Unfortunately, BigML does not provide confidences. Their tree simply returns a predicted class (“open”), with no indication of how confident we should be that the question actually belongs to the “open” class.
My Thoughts on BigML
I am not convinced that BigML’s focus purely on a tree model is a good idea. Tree models alone cannot deal with all tasks that Machine Learning is used to solve (aside from the Stack Overflow confidences problem I have, it also can’t predict values numerical values like “income” without restricting them to multiple-choice (eg. “>50K” or “
It’s also quite easy to generate a tree-model offline using WEKA, RapidMiner or various other libraries, or even to write one yourself using nested if statements- BigML is simply a browser based way of generating it. An offline method means that you don’t need to upload all of your training data over the internet, have no limits on the number of predictions / models you can make, and you don’t require an internet connection to make predictions. BigML actually offer a downloadable version of the tree model as python code. As they offer this, I don’t see why anyone would ever use their API to make predictions: cloud computing is hardly necessary to make a prediction by evaluating a series of simple “if” statements!

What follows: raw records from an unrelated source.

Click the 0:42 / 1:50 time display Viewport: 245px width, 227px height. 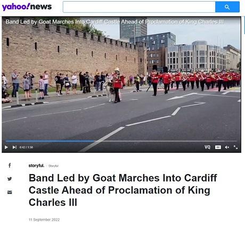[26, 147]
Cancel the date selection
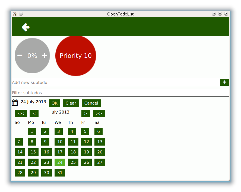Screen dimensions: 241x192 [91, 103]
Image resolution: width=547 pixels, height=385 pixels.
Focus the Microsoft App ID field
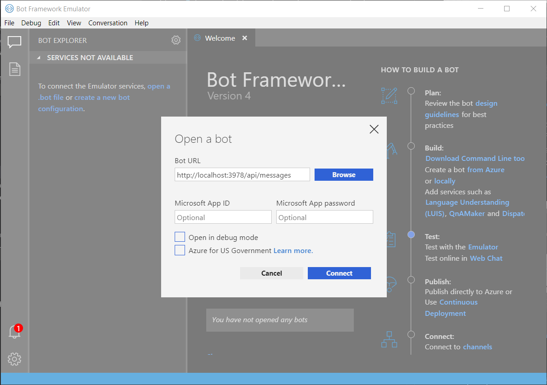pyautogui.click(x=223, y=217)
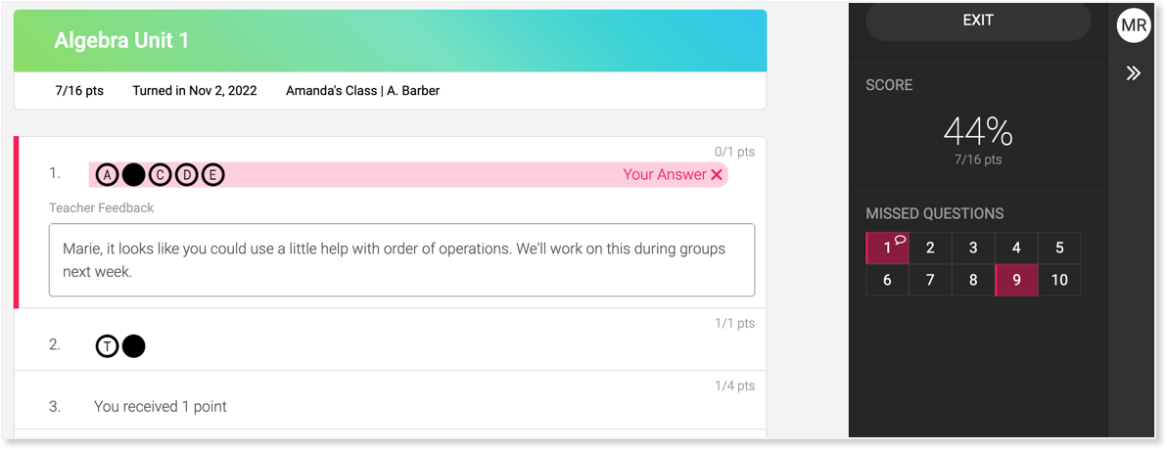Click question 3 'You received 1 point' row
1167x450 pixels.
(x=161, y=406)
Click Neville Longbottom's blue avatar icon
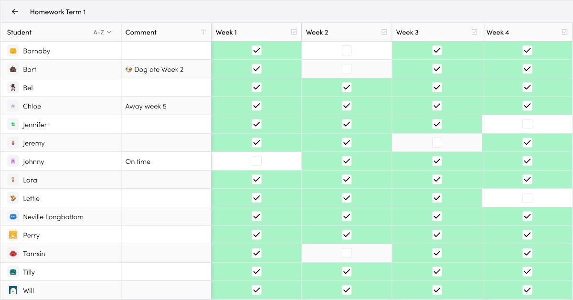The width and height of the screenshot is (573, 300). (x=13, y=217)
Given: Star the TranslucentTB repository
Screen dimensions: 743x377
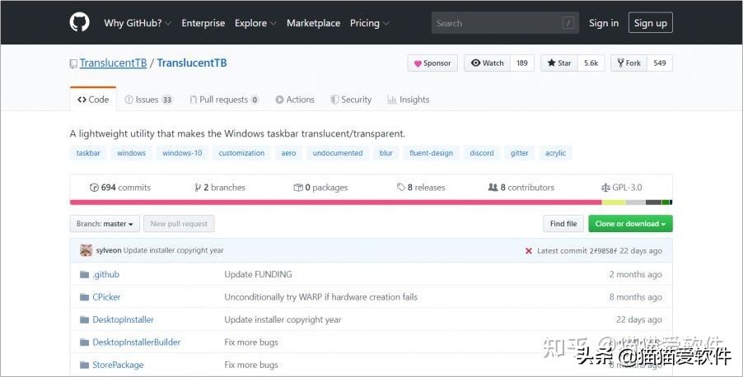Looking at the screenshot, I should coord(559,63).
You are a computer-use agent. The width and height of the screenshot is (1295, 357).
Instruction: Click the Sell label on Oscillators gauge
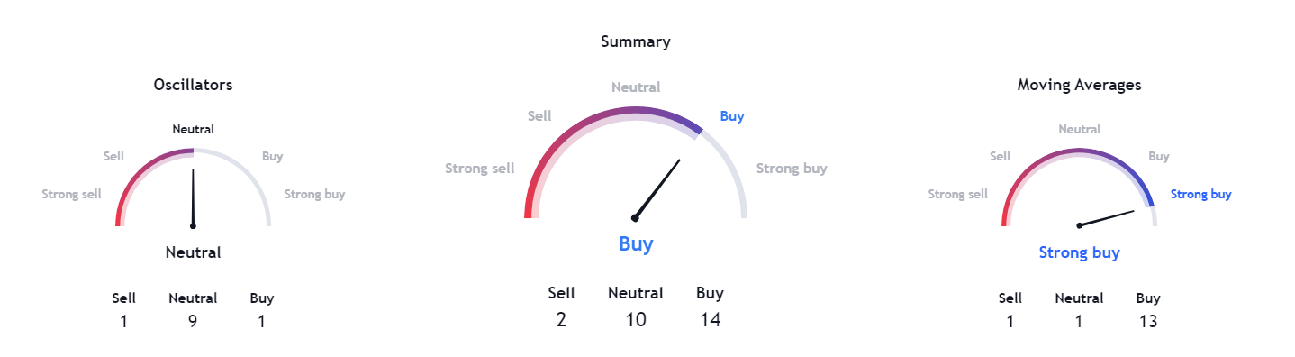coord(113,156)
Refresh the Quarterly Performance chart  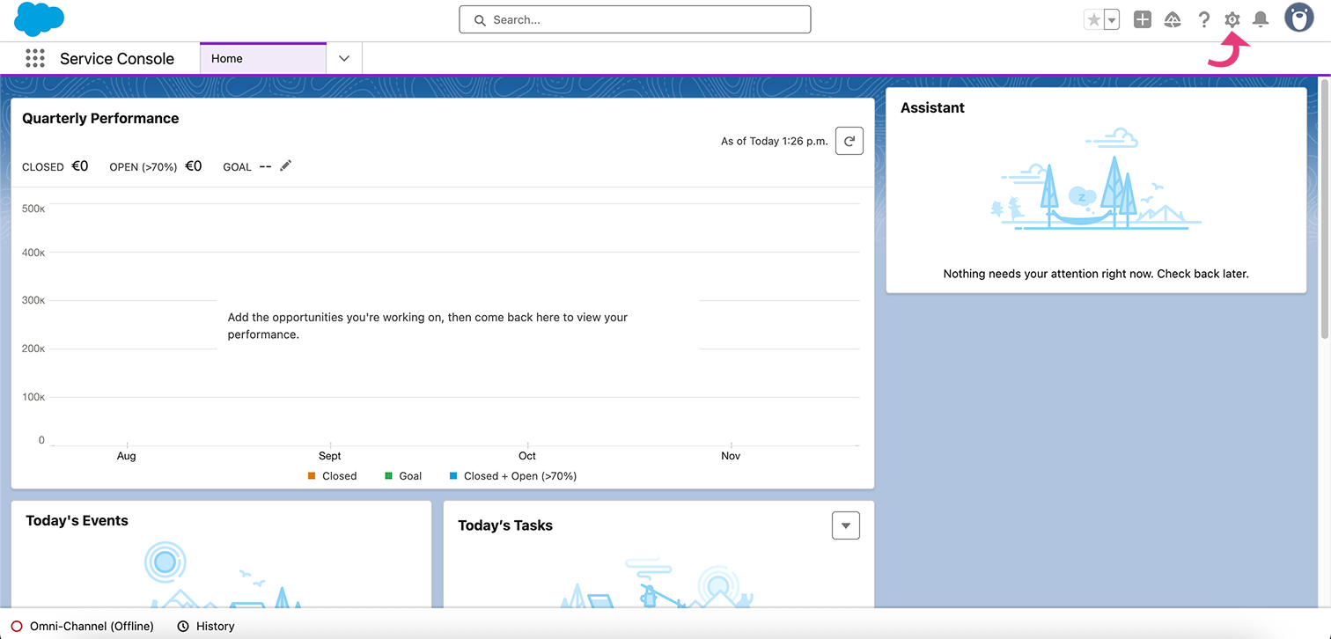(849, 141)
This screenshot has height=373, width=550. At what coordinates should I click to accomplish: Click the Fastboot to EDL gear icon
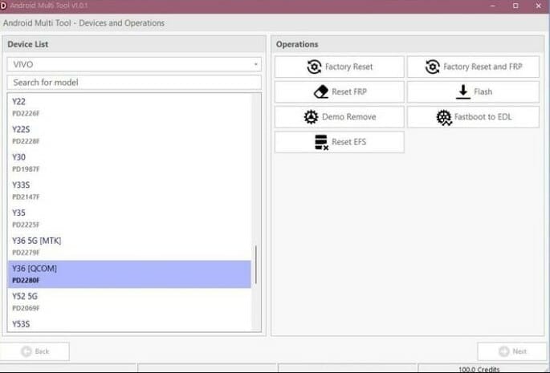tap(444, 117)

On the positive side, the interface is very slick (except for the errors), and as it’s a cloud solution you don’t need a powerful computer to train a model. It coped with my 35MB file well, and the tutorial, tooltips and free tier make it very easy to get started. Training a simple model has the advantage that not many parameters need to be set, so it’s easier to use than some offline libraries that can require more configuration.
I think BigML are 90% of the way there. They have the infrastructure and a solid API and framework, now they just need to add more ML. I think that the strength of a web-based service like BigML should be that the user can send over the data, train a model, and then request predictions. The details of the model do not need to be understood or even known about by the user: they can just use it as a black-box to make predictions. By restricting themselves to tree-models, BigML are severely restricting the number of applications that their service can be used for. That said, they say that they plan to add more models (Naïve Bayes etc.) and perhaps with those models added and selected automatically, it will start to serve a useful purpose.
BigML is essentially a very shiny, easy to use “tree generator”. This screenshot shows the end result, an offline python copy of the trained tree model. Once you have this, you no longer need BigML.
This post was mostly written a few ago, before BigML released their “pruning” options. I have since been back and experimented with their pruning options which can create trees with more than 1 node. They also seem to have fixed some of the problems I was having with bugs and errors appearing. I guess it’s only in beta, and is improving by the day!